Tuesday, October 24, 2006

My little man!!

We have crossed a milestone tonight and not a very good one. Tonight marks the first time that we have taken one of the children to the ER because of an accident. We did, of course, all go to the ER after the wreck, but this is the first visit for a childhood accident.

William fell tonight while running around outside the church with the other children after the missions conference dinner. He split open his lip and his right front tooth was knocked up into his gum. Nothing can be done for the tooth. Either it will be fine or it will fall out, leaving my adorable 2 year old toothless for 3-5 years until the permanent tooth comes in at a normal time. The main problem is the lip, as the split was wide and deep. I am concerned that the scar will show—he is such a handsome little man! Can one be vain for another person?

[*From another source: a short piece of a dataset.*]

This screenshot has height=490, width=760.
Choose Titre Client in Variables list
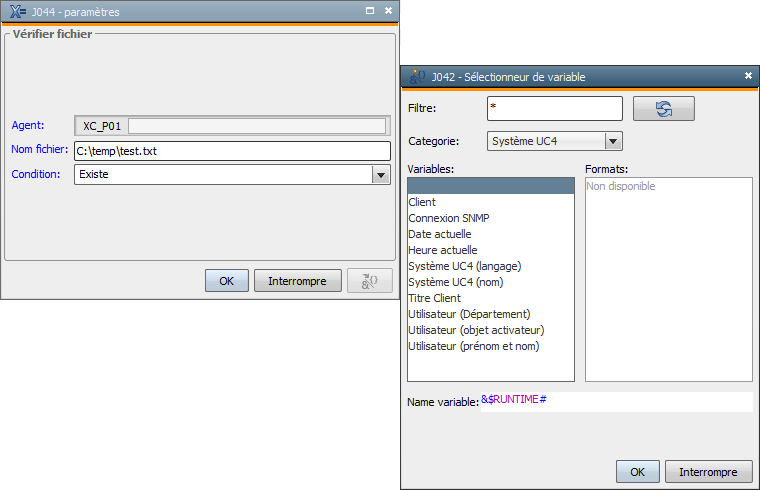coord(435,298)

Joe and I have talked about serving on the mission field before and see ourselves as missionaries in some ways in the way that we look at God's calling on our lives and in this place. However, when we were actually thinking about moving to Peru, one of our reasons to not go was because of how we handle nights like tonight. Tonight cemented the fact that our gracious Lord has much work to do on me before I would be ready for a calling to overseas missions.

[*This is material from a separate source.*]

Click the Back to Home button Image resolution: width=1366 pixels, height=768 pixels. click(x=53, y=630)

It was a “rubber meets the road” night. And I failed the test. As we dealt with the accident, I was short with Joseph, rude to Joe, and generally all criticisms and accusations when I should have displayed acceptance and peace. As much as I can write about wanting to submit to God's curriculum for me, I muddle through the lessons and sometimes refuse them all together, preferring to do my own thing.

I guess though that this realization is a lesson too. One more chance for me to see my sin and one more chance for Christ's grace to work in me, his strength to be made perfect in my weakness.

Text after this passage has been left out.